Question

ABCD is a trapezium in which AB || DC and AB = 2DC. If the
diagonals of the trapezium intersect each other at a point o, find the
ratio of the areas of triangle AOB and triangleCOD.​

Answer 1

Given that,

In trapezium ABCD, AB || DC and AB = 2DC.

To find,

The ratio of the areas of ∆ AOB and ∆ COD.

Solution,

In ∆ AOB and ∆ COD,

∠AOB = ∠COD [ vertically opposite angles]

∠OAB = ∠OCD [ Alternative interior angles]

Therefore, by AA similarity,

∆AOB ∽ ∆COD.

We know that,

the ratio of the areas of two similar triangles is equal to the ratio of the square of the corresponding sides.

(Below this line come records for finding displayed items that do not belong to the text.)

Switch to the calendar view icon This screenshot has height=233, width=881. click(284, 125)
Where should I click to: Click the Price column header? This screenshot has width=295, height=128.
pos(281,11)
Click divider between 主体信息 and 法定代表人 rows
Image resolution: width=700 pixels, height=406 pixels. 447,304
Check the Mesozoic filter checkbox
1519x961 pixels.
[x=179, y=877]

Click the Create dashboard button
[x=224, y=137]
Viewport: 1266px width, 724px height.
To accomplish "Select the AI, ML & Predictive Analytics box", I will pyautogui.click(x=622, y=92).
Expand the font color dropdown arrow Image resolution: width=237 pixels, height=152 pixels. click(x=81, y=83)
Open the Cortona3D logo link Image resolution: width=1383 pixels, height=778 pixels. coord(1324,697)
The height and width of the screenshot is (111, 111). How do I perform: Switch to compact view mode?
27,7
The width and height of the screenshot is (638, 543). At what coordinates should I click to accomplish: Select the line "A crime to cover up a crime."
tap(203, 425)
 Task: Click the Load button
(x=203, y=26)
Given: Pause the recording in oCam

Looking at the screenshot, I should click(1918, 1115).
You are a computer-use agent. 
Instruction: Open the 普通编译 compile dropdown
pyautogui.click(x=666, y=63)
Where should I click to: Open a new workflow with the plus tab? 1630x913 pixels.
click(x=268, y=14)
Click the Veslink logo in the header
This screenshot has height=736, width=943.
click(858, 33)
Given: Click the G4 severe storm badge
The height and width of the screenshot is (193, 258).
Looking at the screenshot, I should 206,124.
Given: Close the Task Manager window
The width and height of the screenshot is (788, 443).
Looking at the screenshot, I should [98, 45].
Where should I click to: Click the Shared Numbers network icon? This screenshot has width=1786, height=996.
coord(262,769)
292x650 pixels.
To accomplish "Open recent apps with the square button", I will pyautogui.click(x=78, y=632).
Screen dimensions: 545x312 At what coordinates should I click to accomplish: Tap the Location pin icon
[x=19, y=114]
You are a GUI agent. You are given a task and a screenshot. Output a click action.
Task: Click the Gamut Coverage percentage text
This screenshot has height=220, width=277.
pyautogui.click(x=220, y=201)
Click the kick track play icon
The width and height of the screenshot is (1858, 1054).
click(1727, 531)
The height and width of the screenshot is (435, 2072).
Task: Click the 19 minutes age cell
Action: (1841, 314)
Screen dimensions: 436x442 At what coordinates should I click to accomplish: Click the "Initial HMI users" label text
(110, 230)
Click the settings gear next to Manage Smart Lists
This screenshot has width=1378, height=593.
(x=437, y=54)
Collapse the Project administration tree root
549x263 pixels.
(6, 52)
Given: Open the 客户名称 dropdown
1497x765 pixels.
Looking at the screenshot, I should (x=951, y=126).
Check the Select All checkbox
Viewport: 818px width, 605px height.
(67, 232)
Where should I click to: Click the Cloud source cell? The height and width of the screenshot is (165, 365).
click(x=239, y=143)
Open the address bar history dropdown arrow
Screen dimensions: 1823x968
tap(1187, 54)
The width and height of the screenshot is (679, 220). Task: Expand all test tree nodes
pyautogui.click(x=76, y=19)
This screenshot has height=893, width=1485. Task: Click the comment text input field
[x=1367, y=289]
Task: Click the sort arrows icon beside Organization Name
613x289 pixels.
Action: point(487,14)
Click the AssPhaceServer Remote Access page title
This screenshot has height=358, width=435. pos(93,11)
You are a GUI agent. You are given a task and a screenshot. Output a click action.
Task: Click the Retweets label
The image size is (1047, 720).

$\sf\dfrac{ar(\triangle \: AOB)}{ar(\triangle \: COD)} = \dfrac{AB^2}{DC^2}$

we know that, AB = 2DC, so,

$\sf\dfrac{ar(\triangle \: AOB)}{ar(\triangle \: COD)} = \dfrac{(2 \times DC)^2}{DC^2}$

$\sf\dfrac{ar(\triangle \: AOB)}{ar(\triangle \: COD)} = \dfrac{4 \times DC^2}{DC^2}$

$\sf\dfrac{ar(\triangle \: AOB)}{ar(\triangle \: COD)} = \dfrac{4}{1}$

Thus, ar(∆AOB) : ar(∆COD) = 4:1